The explanation for the racial disparity in vasectomy is uncertain. A search for cultural causes such as religion did not yield a significant effect as it did for female tubal ligation where Catholicism was protective.1,7 While insurance status had no association, the access to health care and services or counseling offered may vary by race. Indeed, other groups have shown racial differences in health care both in the NSFG and in other data sets. 12–14 Others have postulated that there may be different racial perceptions of fertility whereby masculinity is closely tied to a man’s ability to father children.15–17 As such, vasectomy may be perceived as emasculating in certain cultures.
Indeed, it is crucial that providers adequately counsel patients about all reproductive options and ensure proper understanding of the true risks, benefits and alternatives of vasectomy. Examination of men who father a child after vasectomy may suggest instances of poor patient - provider communication. The majority (56.3%, 9/16) had a child within six months of their vasectomy. However, there is also a group of 4 men who had a child nine to twelve months after vasectomy. This group may represent those who had an unintended pregnancy by having unprotected intercourse while motile sperm remained in their ejaculate.18,19 The literature suggests that approximately three months are required for the motile sperm count to reach zero, and it should be confirmed with a semen analysis prior to unprotected intercourse. By our analysis, men who underwent vasectomy had a 10 fold lower rate of condom use compared to their counterparts. Men must be properly educated to continue to use protection until sterility can be assured after vasectomy. Even with time, there is a failure rate to vasectomy with unintended pregnancies occurring at a rate of 0.1%.20,21 Among men surveyed by the NSFG, two men had a child over two years from the time of their vasectomy, however, this must be interpreted with caution as the circumstances of these pregnancies cannot be ascertained.
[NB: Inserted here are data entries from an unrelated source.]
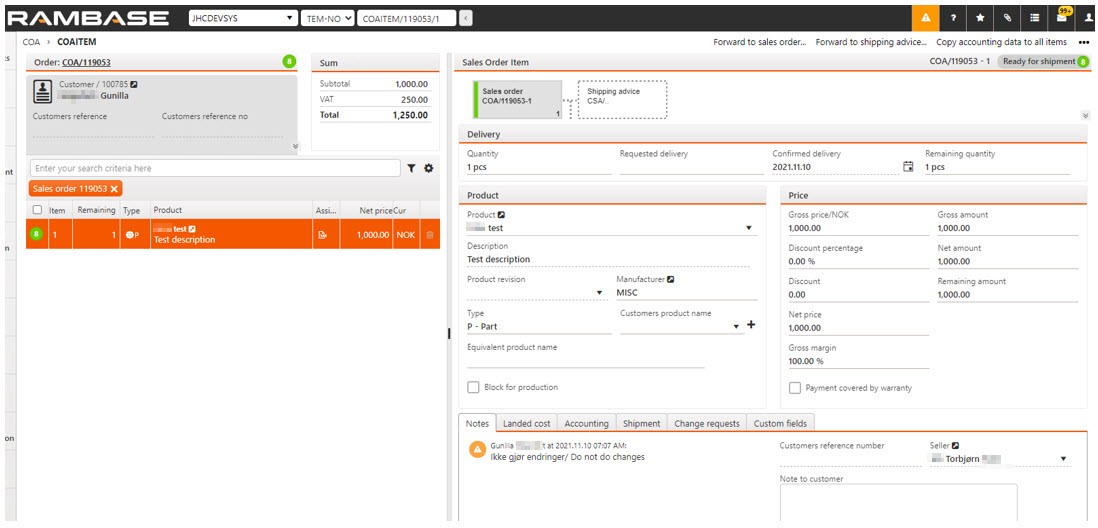Expand the Product revision dropdown
This screenshot has width=1098, height=528.
pyautogui.click(x=600, y=293)
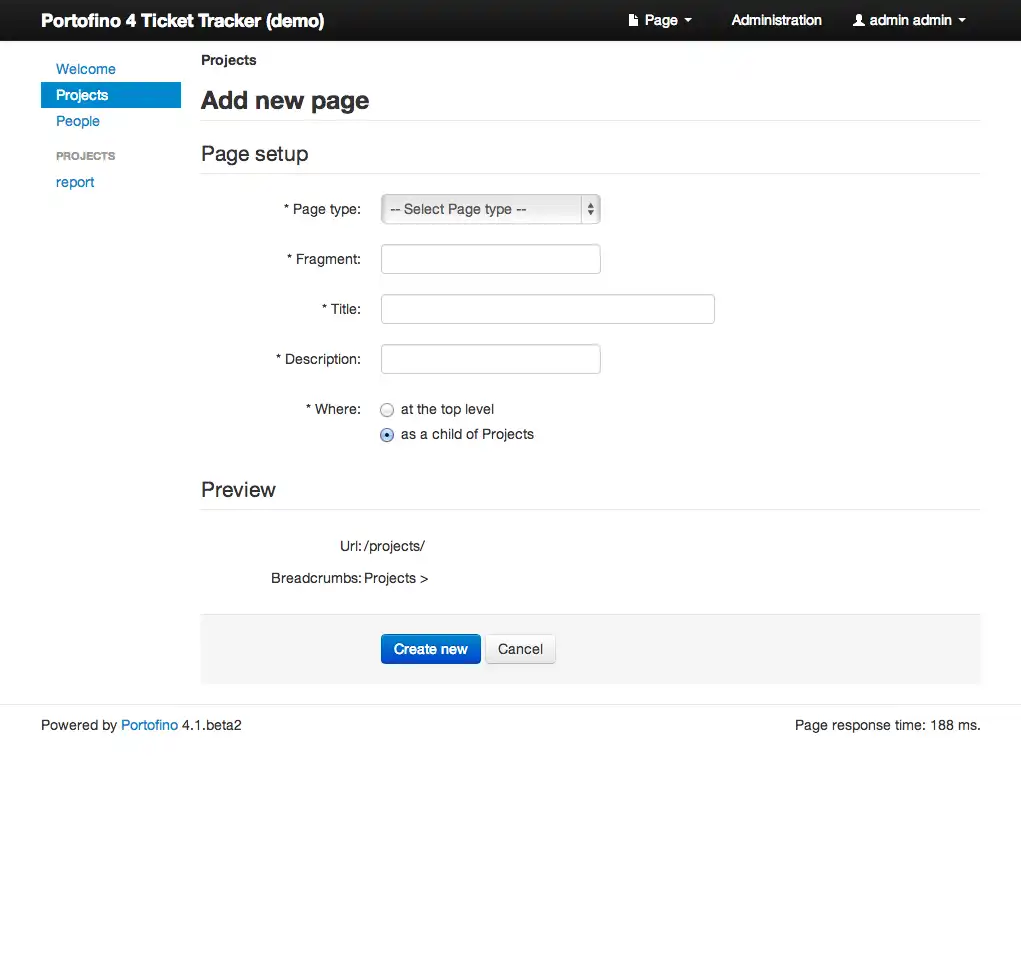Focus the Fragment text field
The height and width of the screenshot is (956, 1021).
click(490, 259)
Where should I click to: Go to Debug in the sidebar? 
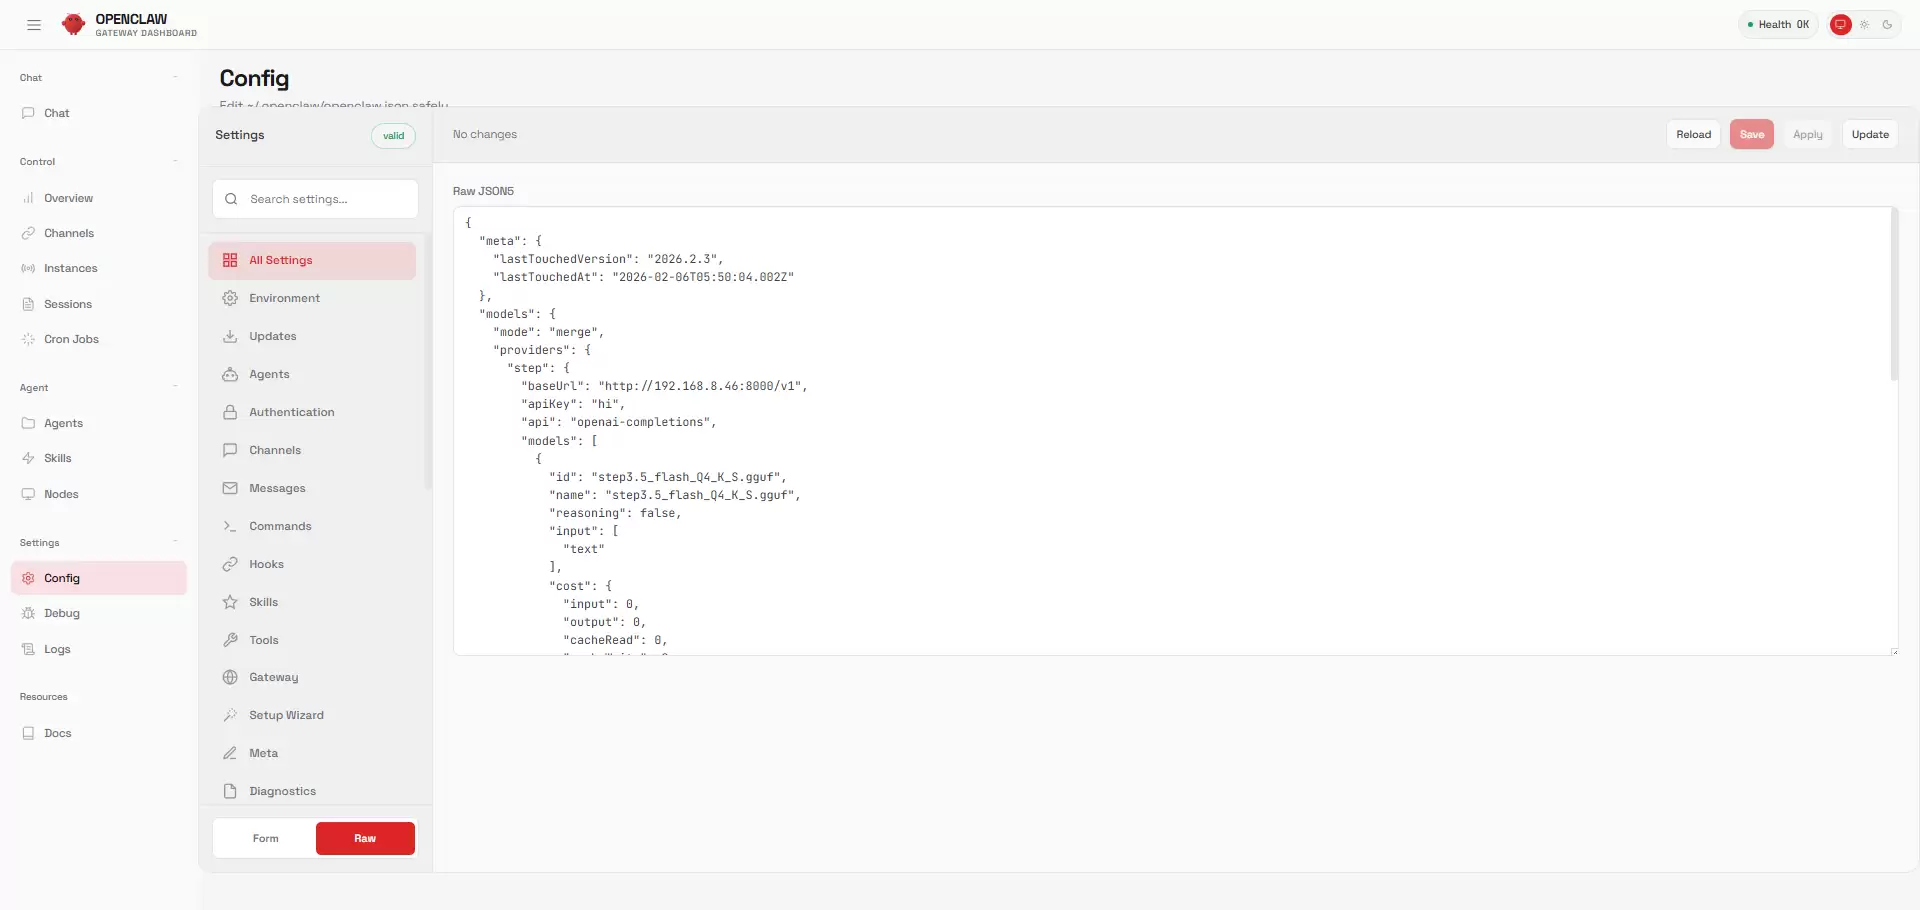pyautogui.click(x=61, y=614)
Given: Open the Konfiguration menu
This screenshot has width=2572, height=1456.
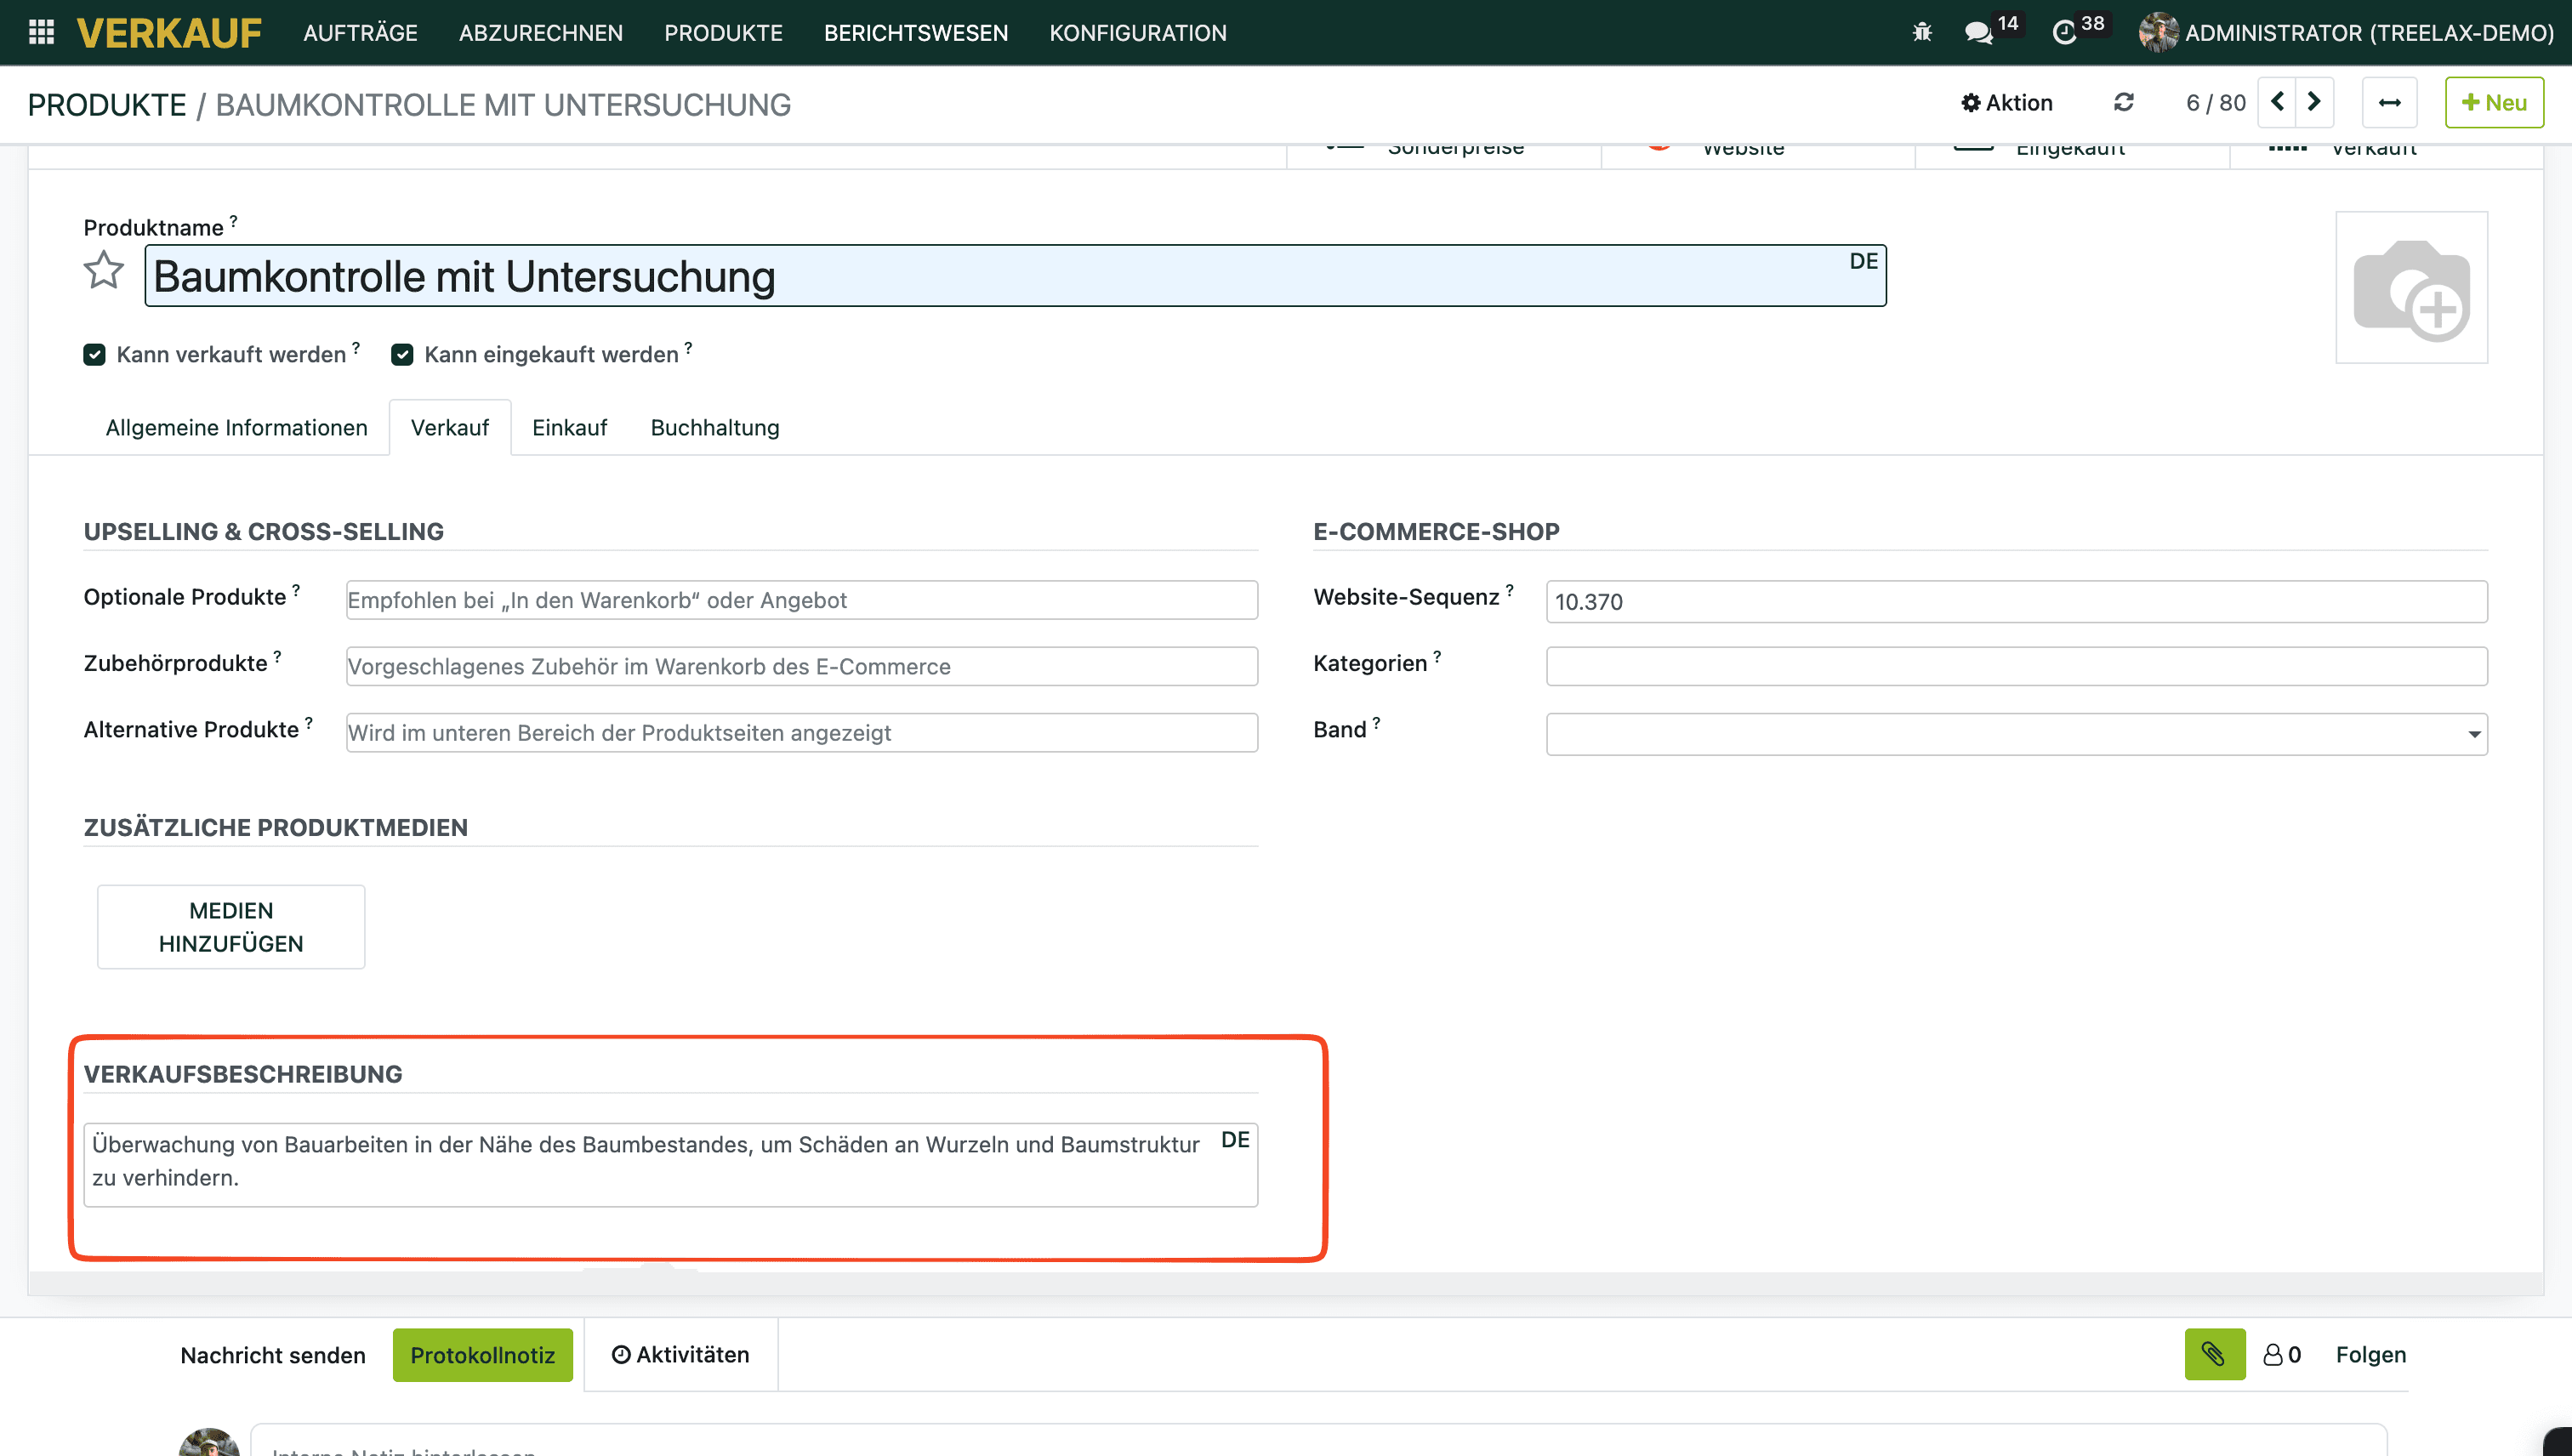Looking at the screenshot, I should coord(1137,32).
Additional limitations of this study merit mention. The NSFG is a cross sectional study which surveys participants at a single point in time often several years after the vasectomy. While race will remain constant, other variables such as educational level or income could conceivably change with time. In addition, certain variables (e.g. income) could be incorrectly reported by participants. Such misreporting would likely occur randomly leading to a regression to the mean and favor the null hypothesis. Despite this, income remained a significant predictor of vasectomy. Lastly, the low number of Asian men in this sample preclude accurate analysis of factors associated with vasectomy in this population.
Conclusions
In the United States, there may be racial and socioeconomic biases in the utilization of vasectomy from either the patients, their providers or both. Given the safety, efficacy, and economic viability of vasectomy, such disparities merit further investigation.